(Records for locating words and elements)

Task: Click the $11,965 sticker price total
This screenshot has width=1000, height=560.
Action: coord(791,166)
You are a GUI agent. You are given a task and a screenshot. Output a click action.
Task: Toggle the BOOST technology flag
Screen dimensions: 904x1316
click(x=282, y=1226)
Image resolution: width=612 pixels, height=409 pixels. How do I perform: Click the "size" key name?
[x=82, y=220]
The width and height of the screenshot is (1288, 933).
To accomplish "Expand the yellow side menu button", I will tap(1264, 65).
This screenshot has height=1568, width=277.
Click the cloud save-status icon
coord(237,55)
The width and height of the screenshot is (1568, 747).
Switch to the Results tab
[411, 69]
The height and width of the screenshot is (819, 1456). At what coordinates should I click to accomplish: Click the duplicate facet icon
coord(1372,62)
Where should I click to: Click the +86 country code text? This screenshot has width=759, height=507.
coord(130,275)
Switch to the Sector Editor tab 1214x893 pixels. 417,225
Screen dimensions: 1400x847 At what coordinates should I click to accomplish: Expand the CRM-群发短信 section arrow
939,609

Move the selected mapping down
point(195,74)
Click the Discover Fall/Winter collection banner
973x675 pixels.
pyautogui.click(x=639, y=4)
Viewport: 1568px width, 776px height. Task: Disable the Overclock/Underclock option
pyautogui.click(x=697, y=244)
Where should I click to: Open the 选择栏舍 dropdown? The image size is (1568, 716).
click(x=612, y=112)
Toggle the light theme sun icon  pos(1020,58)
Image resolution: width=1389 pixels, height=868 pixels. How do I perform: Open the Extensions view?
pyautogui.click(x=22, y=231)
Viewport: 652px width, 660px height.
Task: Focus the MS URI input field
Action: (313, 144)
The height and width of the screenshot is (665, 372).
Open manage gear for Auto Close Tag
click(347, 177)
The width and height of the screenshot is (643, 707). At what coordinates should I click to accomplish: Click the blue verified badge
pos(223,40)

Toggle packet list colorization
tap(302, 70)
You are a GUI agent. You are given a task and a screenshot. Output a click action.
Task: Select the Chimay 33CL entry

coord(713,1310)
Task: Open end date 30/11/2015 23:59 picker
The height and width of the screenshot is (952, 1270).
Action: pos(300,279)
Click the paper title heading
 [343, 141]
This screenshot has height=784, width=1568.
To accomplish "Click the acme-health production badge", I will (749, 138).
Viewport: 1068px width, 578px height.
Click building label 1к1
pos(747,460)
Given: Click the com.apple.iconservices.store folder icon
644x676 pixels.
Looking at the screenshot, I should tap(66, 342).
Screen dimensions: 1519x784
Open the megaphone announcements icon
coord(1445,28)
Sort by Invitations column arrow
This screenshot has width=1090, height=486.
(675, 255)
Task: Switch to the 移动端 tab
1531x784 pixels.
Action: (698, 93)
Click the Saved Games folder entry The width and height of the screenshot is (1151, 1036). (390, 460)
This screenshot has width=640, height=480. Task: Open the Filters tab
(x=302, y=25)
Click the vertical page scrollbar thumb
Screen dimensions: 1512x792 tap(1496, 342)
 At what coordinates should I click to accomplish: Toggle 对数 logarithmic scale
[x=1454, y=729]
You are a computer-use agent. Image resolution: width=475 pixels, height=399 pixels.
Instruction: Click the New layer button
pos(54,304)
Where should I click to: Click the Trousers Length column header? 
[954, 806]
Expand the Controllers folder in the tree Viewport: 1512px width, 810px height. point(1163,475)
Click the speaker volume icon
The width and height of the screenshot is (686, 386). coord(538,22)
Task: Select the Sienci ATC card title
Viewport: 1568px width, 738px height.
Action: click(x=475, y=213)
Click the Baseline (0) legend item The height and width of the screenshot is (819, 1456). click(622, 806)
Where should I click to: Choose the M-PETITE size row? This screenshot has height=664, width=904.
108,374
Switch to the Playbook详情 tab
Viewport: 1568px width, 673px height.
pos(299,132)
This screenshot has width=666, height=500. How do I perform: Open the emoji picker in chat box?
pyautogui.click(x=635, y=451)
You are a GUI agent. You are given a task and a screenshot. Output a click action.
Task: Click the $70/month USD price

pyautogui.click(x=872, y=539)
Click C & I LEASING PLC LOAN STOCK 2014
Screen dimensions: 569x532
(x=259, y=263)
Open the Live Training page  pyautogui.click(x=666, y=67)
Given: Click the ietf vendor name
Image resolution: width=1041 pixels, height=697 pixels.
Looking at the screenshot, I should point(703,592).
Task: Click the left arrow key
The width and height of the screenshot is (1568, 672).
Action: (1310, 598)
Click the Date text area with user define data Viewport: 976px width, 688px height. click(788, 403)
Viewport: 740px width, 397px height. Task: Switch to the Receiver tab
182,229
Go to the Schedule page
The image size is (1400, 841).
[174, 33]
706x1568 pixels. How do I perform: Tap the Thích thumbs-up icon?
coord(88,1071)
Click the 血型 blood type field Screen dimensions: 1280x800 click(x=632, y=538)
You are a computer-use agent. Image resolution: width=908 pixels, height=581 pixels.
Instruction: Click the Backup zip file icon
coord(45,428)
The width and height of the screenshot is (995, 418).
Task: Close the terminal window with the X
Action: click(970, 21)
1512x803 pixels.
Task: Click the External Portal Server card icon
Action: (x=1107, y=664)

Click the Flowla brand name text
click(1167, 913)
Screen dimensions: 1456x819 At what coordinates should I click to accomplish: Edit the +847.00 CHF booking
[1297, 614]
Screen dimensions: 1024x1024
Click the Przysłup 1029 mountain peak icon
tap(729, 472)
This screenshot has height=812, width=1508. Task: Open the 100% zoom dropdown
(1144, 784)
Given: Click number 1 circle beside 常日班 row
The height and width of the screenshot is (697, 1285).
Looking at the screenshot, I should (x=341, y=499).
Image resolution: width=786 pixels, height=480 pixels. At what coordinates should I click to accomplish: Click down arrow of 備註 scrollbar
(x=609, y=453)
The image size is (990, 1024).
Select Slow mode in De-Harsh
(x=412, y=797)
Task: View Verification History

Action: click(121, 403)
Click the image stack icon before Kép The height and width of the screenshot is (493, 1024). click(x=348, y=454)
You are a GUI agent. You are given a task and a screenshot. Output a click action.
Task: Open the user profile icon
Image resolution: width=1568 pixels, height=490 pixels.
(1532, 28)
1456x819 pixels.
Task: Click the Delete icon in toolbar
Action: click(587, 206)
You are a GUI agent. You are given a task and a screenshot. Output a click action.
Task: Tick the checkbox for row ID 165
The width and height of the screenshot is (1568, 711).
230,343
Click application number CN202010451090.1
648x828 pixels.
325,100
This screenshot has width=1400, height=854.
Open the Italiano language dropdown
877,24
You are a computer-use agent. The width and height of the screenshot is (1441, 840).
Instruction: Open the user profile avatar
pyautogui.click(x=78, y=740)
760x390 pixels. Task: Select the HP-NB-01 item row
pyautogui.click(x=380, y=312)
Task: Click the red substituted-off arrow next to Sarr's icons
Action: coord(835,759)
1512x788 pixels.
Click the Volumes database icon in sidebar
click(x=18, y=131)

### WHAT TO WORK ON
Copy out every line of the records above word for word, without changing anything.

### EXPECTED ANSWER
Task: Click the $11,965 sticker price total
This screenshot has width=1000, height=560.
Action: coord(791,166)
You are a GUI agent. You are given a task and a screenshot. Output a click action.
Task: Toggle the BOOST technology flag
Screen dimensions: 904x1316
click(x=282, y=1226)
Image resolution: width=612 pixels, height=409 pixels. How do I perform: Click the "size" key name?
[x=82, y=220]
The width and height of the screenshot is (1288, 933).
To accomplish "Expand the yellow side menu button", I will tap(1264, 65).
This screenshot has height=1568, width=277.
Click the cloud save-status icon
coord(237,55)
The width and height of the screenshot is (1568, 747).
Switch to the Results tab
[411, 69]
The height and width of the screenshot is (819, 1456). At what coordinates should I click to accomplish: Click the duplicate facet icon
coord(1372,62)
Where should I click to: Click the +86 country code text? This screenshot has width=759, height=507.
coord(130,275)
Switch to the Sector Editor tab 1214x893 pixels. 417,225
Screen dimensions: 1400x847 At what coordinates should I click to accomplish: Expand the CRM-群发短信 section arrow
939,609

Move the selected mapping down
point(195,74)
Click the Discover Fall/Winter collection banner
973x675 pixels.
pyautogui.click(x=639, y=4)
Viewport: 1568px width, 776px height. Task: Disable the Overclock/Underclock option
pyautogui.click(x=697, y=244)
Where should I click to: Open the 选择栏舍 dropdown? The image size is (1568, 716).
click(x=612, y=112)
Toggle the light theme sun icon  pos(1020,58)
Image resolution: width=1389 pixels, height=868 pixels. How do I perform: Open the Extensions view?
pyautogui.click(x=22, y=231)
Viewport: 652px width, 660px height.
Task: Focus the MS URI input field
Action: (313, 144)
The height and width of the screenshot is (665, 372).
Open manage gear for Auto Close Tag
click(347, 177)
The width and height of the screenshot is (643, 707). At what coordinates should I click to accomplish: Click the blue verified badge
pos(223,40)

Toggle packet list colorization
tap(302, 70)
You are a GUI agent. You are given a task and a screenshot. Output a click action.
Task: Select the Chimay 33CL entry

coord(713,1310)
Task: Open end date 30/11/2015 23:59 picker
The height and width of the screenshot is (952, 1270).
Action: pos(300,279)
Click the paper title heading
 [343, 141]
This screenshot has height=784, width=1568.
To accomplish "Click the acme-health production badge", I will (749, 138).
Viewport: 1068px width, 578px height.
Click building label 1к1
pos(747,460)
Given: Click the com.apple.iconservices.store folder icon
644x676 pixels.
Looking at the screenshot, I should tap(66, 342).
Screen dimensions: 1519x784
Open the megaphone announcements icon
coord(1445,28)
Sort by Invitations column arrow
This screenshot has width=1090, height=486.
(675, 255)
Task: Switch to the 移动端 tab
1531x784 pixels.
Action: (698, 93)
Click the Saved Games folder entry The width and height of the screenshot is (1151, 1036). (390, 460)
This screenshot has width=640, height=480. Task: Open the Filters tab
(x=302, y=25)
Click the vertical page scrollbar thumb
Screen dimensions: 1512x792 tap(1496, 342)
 At what coordinates should I click to accomplish: Toggle 对数 logarithmic scale
[x=1454, y=729]
You are a computer-use agent. Image resolution: width=475 pixels, height=399 pixels.
Instruction: Click the New layer button
pos(54,304)
Where should I click to: Click the Trousers Length column header? 
[954, 806]
Expand the Controllers folder in the tree Viewport: 1512px width, 810px height. point(1163,475)
Click the speaker volume icon
The width and height of the screenshot is (686, 386). coord(538,22)
Task: Select the Sienci ATC card title
Viewport: 1568px width, 738px height.
Action: click(x=475, y=213)
Click the Baseline (0) legend item The height and width of the screenshot is (819, 1456). click(622, 806)
Where should I click to: Choose the M-PETITE size row? This screenshot has height=664, width=904.
108,374
Switch to the Playbook详情 tab
Viewport: 1568px width, 673px height.
pos(299,132)
This screenshot has width=666, height=500. How do I perform: Open the emoji picker in chat box?
pyautogui.click(x=635, y=451)
You are a GUI agent. You are given a task and a screenshot. Output a click action.
Task: Click the $70/month USD price

pyautogui.click(x=872, y=539)
Click C & I LEASING PLC LOAN STOCK 2014
Screen dimensions: 569x532
(x=259, y=263)
Open the Live Training page  pyautogui.click(x=666, y=67)
Given: Click the ietf vendor name
Image resolution: width=1041 pixels, height=697 pixels.
Looking at the screenshot, I should point(703,592).
Task: Click the left arrow key
The width and height of the screenshot is (1568, 672).
Action: (1310, 598)
Click the Date text area with user define data Viewport: 976px width, 688px height. click(788, 403)
Viewport: 740px width, 397px height. Task: Switch to the Receiver tab
182,229
Go to the Schedule page
The image size is (1400, 841).
[174, 33]
706x1568 pixels. How do I perform: Tap the Thích thumbs-up icon?
coord(88,1071)
Click the 血型 blood type field Screen dimensions: 1280x800 click(x=632, y=538)
You are a computer-use agent. Image resolution: width=908 pixels, height=581 pixels.
Instruction: Click the Backup zip file icon
coord(45,428)
The width and height of the screenshot is (995, 418).
Task: Close the terminal window with the X
Action: click(970, 21)
1512x803 pixels.
Task: Click the External Portal Server card icon
Action: (x=1107, y=664)

Click the Flowla brand name text
click(1167, 913)
Screen dimensions: 1456x819 At what coordinates should I click to accomplish: Edit the +847.00 CHF booking
[1297, 614]
Screen dimensions: 1024x1024
Click the Przysłup 1029 mountain peak icon
tap(729, 472)
This screenshot has height=812, width=1508. Task: Open the 100% zoom dropdown
(1144, 784)
Given: Click number 1 circle beside 常日班 row
The height and width of the screenshot is (697, 1285).
Looking at the screenshot, I should (x=341, y=499).
Image resolution: width=786 pixels, height=480 pixels. At what coordinates should I click to accomplish: Click down arrow of 備註 scrollbar
(x=609, y=453)
The image size is (990, 1024).
Select Slow mode in De-Harsh
(x=412, y=797)
Task: View Verification History

Action: click(121, 403)
Click the image stack icon before Kép The height and width of the screenshot is (493, 1024). click(x=348, y=454)
You are a GUI agent. You are given a task and a screenshot. Output a click action.
Task: Open the user profile icon
Image resolution: width=1568 pixels, height=490 pixels.
(1532, 28)
1456x819 pixels.
Task: Click the Delete icon in toolbar
Action: click(587, 206)
You are a GUI agent. You are given a task and a screenshot. Output a click action.
Task: Tick the checkbox for row ID 165
The width and height of the screenshot is (1568, 711).
230,343
Click application number CN202010451090.1
648x828 pixels.
325,100
This screenshot has width=1400, height=854.
Open the Italiano language dropdown
877,24
You are a computer-use agent. The width and height of the screenshot is (1441, 840).
Instruction: Open the user profile avatar
pyautogui.click(x=78, y=740)
760x390 pixels. Task: Select the HP-NB-01 item row
pyautogui.click(x=380, y=312)
Task: Click the red substituted-off arrow next to Sarr's icons
Action: coord(835,759)
1512x788 pixels.
Click the Volumes database icon in sidebar
click(x=18, y=131)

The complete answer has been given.